Madison Smith will be just a few months out of college when her story is heard this fall by a most unusual Kansas grand jury - one she convened.
For three years, the local prosecutor has resolutely refused to make her case: that what began as consensual sex in a college dorm room became a rape, and that she was unable to say "stop" because her classmate was strangling her.
But Smith invoked a vestige of frontier justice that allows citizens in Kansas to summon a grand jury when they think prosecutors are neglecting to bring charges in a crime. The law, dating to the 1800s, was originally used to go after saloonkeepers when authorities ignored violations of statewide prohibition. The 22-year-old graduate is believed to be the first to convene a citizen grand jury after a prosecutor declined to pursue a sex-crime charge.
"It took me a while to find my voice," she said recently. "But I have found it, and I am going to use it."

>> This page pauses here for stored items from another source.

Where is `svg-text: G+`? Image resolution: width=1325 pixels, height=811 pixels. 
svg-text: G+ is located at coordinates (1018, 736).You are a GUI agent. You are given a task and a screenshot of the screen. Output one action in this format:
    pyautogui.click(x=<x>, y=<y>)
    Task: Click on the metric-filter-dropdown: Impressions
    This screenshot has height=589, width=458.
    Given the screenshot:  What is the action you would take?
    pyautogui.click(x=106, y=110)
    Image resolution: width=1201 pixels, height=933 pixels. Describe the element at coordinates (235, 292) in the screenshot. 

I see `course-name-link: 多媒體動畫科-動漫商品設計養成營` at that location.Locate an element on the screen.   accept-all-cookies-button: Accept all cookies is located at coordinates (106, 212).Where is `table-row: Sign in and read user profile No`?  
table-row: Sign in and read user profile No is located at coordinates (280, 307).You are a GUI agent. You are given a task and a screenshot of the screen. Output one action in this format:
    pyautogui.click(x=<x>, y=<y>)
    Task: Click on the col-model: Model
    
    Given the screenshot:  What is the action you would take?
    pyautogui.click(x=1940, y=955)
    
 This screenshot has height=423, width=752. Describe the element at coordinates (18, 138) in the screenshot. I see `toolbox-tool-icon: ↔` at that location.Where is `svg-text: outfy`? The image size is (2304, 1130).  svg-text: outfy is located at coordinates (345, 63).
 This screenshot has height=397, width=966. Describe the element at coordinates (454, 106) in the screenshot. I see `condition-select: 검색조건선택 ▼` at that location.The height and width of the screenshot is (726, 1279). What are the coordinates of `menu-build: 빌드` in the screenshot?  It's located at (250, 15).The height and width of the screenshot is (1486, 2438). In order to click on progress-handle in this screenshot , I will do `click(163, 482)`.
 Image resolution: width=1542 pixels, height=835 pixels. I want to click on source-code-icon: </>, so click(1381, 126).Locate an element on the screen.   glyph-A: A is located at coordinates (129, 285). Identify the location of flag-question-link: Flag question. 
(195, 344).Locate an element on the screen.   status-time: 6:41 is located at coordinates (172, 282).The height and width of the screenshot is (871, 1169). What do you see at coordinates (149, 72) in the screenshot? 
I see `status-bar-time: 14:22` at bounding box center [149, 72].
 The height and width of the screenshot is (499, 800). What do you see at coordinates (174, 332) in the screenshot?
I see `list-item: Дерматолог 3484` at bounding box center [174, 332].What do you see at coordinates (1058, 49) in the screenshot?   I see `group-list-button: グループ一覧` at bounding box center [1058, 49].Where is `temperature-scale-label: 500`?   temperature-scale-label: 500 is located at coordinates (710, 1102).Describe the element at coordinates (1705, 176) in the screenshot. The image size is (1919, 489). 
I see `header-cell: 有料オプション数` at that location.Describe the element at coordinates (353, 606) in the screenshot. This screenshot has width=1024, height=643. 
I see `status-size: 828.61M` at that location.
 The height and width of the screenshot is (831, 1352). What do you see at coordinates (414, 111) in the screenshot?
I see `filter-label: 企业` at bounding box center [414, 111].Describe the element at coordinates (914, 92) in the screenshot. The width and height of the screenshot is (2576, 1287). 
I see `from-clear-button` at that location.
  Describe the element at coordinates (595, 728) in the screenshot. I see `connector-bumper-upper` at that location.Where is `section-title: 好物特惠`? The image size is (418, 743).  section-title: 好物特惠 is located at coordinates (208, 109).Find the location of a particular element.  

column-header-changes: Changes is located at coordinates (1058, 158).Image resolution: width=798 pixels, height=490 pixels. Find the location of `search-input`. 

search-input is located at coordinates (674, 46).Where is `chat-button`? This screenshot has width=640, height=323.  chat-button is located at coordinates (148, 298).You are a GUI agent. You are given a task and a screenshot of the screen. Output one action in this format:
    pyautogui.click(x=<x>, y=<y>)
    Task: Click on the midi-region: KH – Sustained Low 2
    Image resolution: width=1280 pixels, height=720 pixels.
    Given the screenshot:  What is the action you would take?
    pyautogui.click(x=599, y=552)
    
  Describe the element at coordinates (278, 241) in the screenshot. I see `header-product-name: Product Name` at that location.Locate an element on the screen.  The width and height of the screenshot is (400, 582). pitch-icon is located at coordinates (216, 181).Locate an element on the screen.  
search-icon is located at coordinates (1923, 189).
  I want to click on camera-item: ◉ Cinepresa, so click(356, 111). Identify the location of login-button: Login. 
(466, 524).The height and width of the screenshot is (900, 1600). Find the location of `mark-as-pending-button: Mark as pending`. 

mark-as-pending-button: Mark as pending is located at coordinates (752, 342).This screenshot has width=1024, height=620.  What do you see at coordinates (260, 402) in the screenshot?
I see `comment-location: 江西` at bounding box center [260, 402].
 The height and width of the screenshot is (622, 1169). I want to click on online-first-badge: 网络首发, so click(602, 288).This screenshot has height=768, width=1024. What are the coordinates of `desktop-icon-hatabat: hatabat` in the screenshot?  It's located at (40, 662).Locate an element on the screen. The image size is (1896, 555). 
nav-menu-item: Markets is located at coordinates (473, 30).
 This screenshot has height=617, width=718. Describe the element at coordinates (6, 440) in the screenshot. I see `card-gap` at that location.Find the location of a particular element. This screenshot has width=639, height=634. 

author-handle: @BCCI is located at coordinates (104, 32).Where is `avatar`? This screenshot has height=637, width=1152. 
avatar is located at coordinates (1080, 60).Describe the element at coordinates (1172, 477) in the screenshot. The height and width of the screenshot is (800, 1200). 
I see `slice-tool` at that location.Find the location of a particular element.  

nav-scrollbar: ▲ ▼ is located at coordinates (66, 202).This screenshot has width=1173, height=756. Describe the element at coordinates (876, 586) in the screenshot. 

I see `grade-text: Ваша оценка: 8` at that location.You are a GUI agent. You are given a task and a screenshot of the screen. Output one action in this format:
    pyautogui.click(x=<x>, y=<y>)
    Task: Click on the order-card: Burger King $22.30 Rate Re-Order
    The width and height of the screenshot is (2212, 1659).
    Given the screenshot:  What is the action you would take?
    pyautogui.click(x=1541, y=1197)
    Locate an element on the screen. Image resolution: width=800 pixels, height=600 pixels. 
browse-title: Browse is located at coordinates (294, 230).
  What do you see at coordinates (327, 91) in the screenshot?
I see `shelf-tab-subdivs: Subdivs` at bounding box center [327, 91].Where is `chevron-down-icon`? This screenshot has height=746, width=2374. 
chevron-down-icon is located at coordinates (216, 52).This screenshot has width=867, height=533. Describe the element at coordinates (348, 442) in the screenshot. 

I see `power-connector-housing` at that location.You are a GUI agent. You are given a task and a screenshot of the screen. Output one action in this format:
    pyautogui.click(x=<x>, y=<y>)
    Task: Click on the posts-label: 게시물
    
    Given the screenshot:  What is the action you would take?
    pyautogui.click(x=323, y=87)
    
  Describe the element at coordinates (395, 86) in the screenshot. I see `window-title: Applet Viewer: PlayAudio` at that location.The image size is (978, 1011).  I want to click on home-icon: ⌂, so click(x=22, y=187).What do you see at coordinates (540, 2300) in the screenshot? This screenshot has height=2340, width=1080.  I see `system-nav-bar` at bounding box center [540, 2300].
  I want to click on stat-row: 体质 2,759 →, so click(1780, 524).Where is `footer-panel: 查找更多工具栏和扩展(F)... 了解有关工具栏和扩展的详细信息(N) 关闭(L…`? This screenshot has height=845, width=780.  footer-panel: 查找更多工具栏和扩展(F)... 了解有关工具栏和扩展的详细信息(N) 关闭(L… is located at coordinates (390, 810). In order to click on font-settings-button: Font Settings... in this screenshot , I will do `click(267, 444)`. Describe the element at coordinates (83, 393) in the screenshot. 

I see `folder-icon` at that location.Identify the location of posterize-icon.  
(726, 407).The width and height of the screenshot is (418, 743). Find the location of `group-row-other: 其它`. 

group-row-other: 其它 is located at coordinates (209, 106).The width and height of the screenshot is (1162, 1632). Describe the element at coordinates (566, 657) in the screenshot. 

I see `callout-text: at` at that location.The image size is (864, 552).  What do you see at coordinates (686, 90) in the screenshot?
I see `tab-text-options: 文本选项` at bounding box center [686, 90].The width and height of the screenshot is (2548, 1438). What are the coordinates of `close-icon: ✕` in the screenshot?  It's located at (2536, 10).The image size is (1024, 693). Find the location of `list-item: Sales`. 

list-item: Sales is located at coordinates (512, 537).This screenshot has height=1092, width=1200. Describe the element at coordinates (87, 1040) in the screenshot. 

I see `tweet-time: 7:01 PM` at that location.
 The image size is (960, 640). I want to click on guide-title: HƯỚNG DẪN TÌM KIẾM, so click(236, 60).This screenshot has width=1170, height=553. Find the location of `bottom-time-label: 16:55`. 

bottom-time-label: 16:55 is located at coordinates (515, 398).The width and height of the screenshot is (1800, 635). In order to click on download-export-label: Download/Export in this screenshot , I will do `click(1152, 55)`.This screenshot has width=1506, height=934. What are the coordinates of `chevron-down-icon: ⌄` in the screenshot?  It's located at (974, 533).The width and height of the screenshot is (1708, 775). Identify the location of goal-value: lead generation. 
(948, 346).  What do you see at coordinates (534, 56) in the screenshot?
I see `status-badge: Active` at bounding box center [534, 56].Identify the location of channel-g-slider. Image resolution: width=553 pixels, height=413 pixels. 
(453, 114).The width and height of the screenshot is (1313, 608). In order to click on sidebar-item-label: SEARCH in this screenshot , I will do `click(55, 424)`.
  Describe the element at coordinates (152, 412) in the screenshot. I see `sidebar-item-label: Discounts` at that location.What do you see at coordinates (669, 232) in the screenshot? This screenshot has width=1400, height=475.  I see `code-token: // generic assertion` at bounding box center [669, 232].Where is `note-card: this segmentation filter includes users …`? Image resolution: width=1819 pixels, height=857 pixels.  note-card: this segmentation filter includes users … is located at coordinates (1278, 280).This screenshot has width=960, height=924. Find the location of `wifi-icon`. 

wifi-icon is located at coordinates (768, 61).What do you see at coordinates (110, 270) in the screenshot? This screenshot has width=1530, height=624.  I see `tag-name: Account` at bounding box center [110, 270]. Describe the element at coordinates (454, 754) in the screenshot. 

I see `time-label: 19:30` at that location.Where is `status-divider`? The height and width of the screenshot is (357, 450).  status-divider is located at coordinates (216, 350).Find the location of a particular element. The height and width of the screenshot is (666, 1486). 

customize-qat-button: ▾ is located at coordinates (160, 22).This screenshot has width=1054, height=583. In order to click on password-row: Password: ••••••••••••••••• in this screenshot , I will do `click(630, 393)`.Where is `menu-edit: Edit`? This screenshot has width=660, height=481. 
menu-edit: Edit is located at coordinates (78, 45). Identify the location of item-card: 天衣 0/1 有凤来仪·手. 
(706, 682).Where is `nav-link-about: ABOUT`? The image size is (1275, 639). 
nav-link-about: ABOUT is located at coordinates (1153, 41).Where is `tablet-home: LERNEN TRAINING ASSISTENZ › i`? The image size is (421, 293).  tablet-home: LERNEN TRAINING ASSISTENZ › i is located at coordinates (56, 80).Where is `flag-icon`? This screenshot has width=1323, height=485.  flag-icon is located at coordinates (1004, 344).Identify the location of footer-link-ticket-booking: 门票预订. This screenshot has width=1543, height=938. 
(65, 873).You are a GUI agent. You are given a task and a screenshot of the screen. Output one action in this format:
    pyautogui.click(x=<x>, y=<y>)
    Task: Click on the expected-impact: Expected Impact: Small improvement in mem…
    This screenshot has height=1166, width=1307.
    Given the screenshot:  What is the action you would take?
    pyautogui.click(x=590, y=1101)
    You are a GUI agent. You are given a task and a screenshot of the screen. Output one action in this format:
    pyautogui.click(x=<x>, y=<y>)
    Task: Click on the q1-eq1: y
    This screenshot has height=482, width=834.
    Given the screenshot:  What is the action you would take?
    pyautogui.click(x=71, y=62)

Statistics show that most sex crimes don't result in charges. Victim advocates blame cultural issues, halfhearted investigations and the broad discretionary power of prosecutors. "This is a problem across the nation," said Kathy Ray of the Kansas Coalition Against Sexual and Domestic Violence. "There are gaps throughout the system."
Unlike Smith, most victims have no way to seek justice when they feel a blind eye is being turned toward a crime. Only five other states, all in the Great Plains or the West, have similar laws still on the books. The Kansas statute requires an individual to gather a certain number of signatures of support, which forced Smith to relive her trauma over and over in conversations with strangers.
She did so in a hair salon parking lot, where she and her parents set up a tent to greet passersby.
By then, court records and recordings of conversations reveal, their disagreement with McPherson County Attorney Gregory Benefiel had turned highly contentious.